Brief 1: Reproduce a passage of the vendor transition document word for word, beginning at the words "Magic Spoon Data" and stopping after the words "on the gaps.".
Brief 2: In the entries, rewrite the lines beginning at the line that contains "Task: Click the '2 251 Руки' hands count" and stopping after the line that contains "Task: Click the red X remove tag toolbar icon", with "toolbar icon" replaced by "toolbar button" and everything else left unchanged. Return only those lines.

Magic Spoon Data Platform — Vendor Transition Prep
Date: February 17, 2026 From: Magic Spoon (Mary Burke) + Brainforge (incoming data team) To: Orchard Analytics (outgoing data team) Purpose: Prepare for the Tuesday knowledge-transfer session. This document summarizes what the incoming team has learned from reviewing the repos and working with the Magic Spoon team over the past several weeks. We’ve organized our open questions at the end so Tuesday’s call can focus on the gaps.
Part 1: What We Understand So Far
We’ve spent time in both the magicspoon-dbt and magicspoon-prefect2 repositories and have been working with the Magic Spoon team on active modeling work (SPINS pipeline, MMM mart). Below is our current understanding of the platform. Please let us know where anything is incorrect or incomplete.
Stack Overview
| Layer | Tool | Role |
|---|---|---|
| Data Warehouse | Amazon Redshift | Central store for all raw and transformed data |
| Transformations | dbt (Cloud) | SQL-based modeling across four layers |
| Orchestration | Prefect 2 (Cloud) | Scheduling and running ingestion flows |
| Compute (Prefect) | AWS ECS / Fargate | Runs Prefect agent and flow tasks in containers |
| Container Registry | Amazon ECR | Stores Docker images for Prefect flow execution |
| Object Storage | Amazon S3 | Intermediate staging (e.g., SPINS data exports) |
| BI / Analytics | Omni Analytics | Dashboarding and exploration for the Magic Spoon team |
| Reverse ETL | Klaviyo syncs via dbt | Profile property syncs (RFM data, discount history) |
Data Flow
Source APIs / Files
|
v
Prefect Flows (extract -> transform -> load)
|
v
Redshift (raw schemas per source, e.g. business_central.*, shopify.*)
|
v
dbt Models
base -> derived/facts -> output (marts)
|
v
Omni Dashboards + Klaviyo Syncs + Haus Uploads
dbt Repository (magicspoon-dbt)
Project: magicspoon_dbt (profile: magicspoon-dbt)

(Records for locating displayed items)
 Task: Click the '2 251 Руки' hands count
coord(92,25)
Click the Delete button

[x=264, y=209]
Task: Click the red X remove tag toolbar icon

==

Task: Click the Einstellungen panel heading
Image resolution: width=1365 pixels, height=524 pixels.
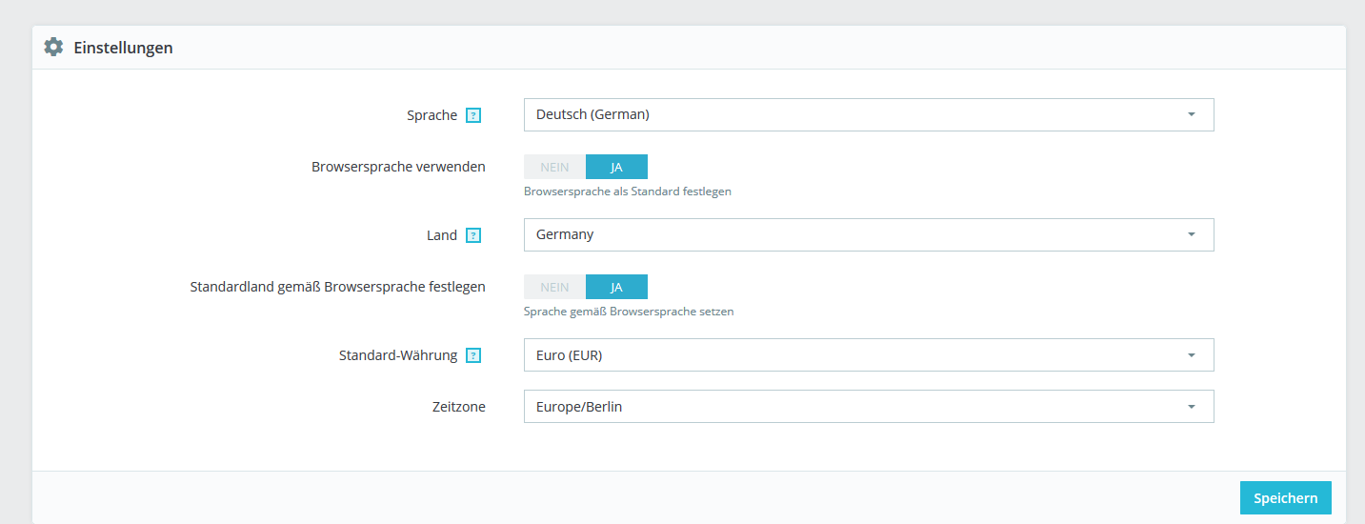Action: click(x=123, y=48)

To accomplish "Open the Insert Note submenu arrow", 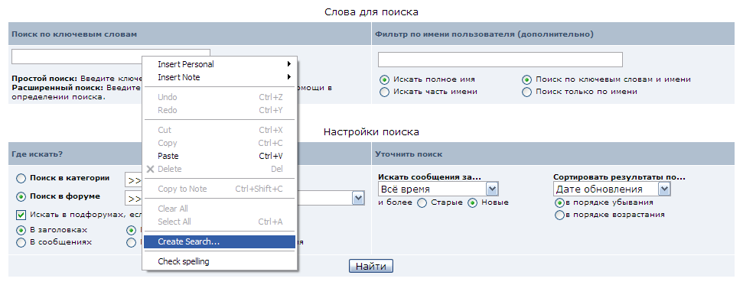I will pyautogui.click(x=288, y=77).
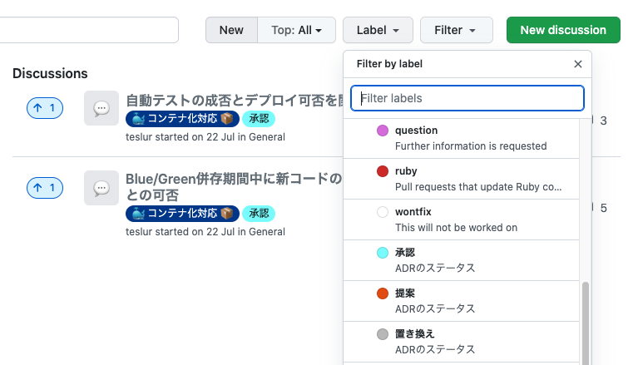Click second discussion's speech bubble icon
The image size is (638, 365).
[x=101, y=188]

Full answer 1:
Magic Spoon Data Platform — Vendor Transition Prep
Date: February 17, 2026 From: Magic Spoon (Mary Burke) + Brainforge (incoming data team) To: Orchard Analytics (outgoing data team) Purpose: Prepare for the Tuesday knowledge-transfer session. This document summarizes what the incoming team has learned from reviewing the repos and working with the Magic Spoon team over the past several weeks. We’ve organized our open questions at the end so Tuesday’s call can focus on the gaps.

Full answer 2:
 Task: Click the '2 251 Руки' hands count
coord(92,25)
Click the Delete button

[x=264, y=209]
Task: Click the red X remove tag toolbar button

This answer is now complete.